◆ **The task**
Restate word for word every entry that appears below, skipping its pictures.

(Items from a dataset)

******************************

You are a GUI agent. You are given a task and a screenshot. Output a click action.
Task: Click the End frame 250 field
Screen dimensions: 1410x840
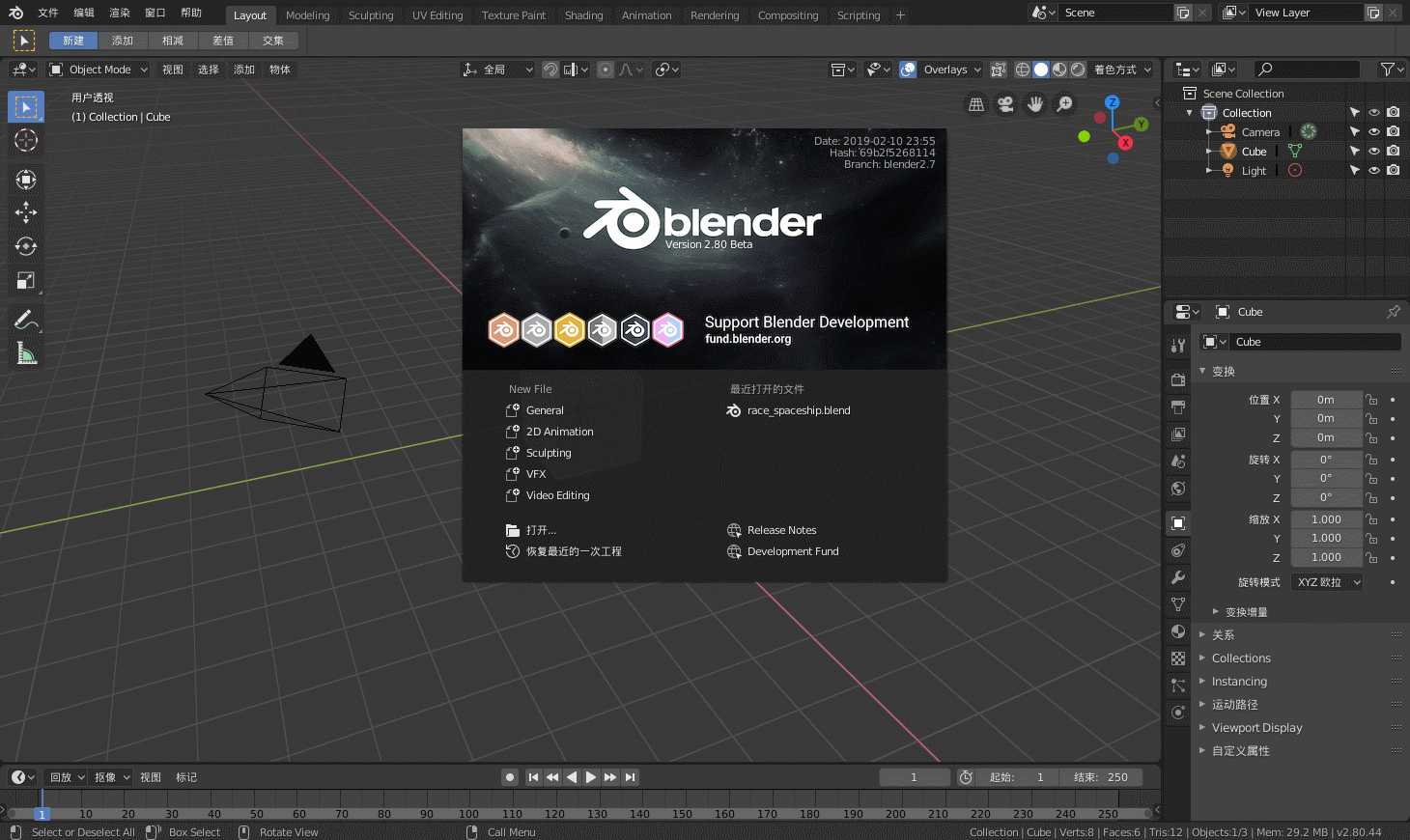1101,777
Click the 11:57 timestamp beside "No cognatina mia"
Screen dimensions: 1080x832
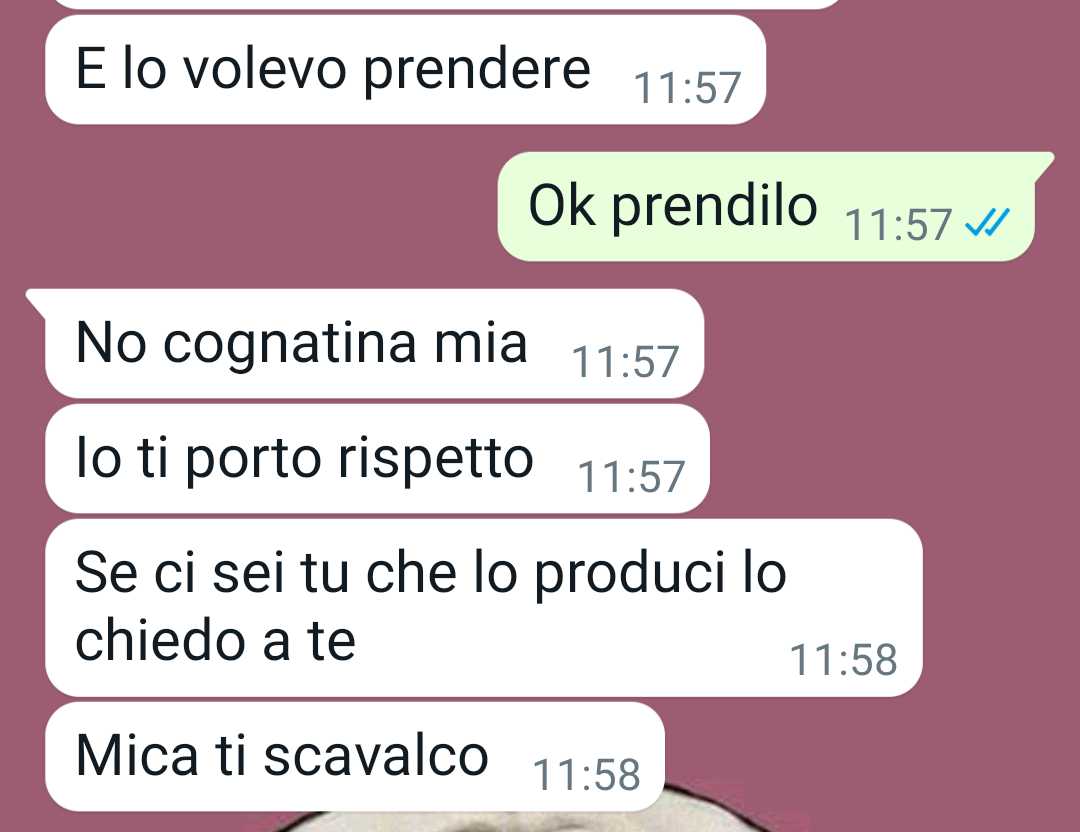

******************************

◆ **Reply to the exercise**
You are a GUI agent. You are given a task and a screenshot. Output a click action.
Task: Click the End frame 250 field
Screen dimensions: 1410x840
1101,777
Click the 11:57 timestamp beside "No cognatina mia"
Screen dimensions: 1080x832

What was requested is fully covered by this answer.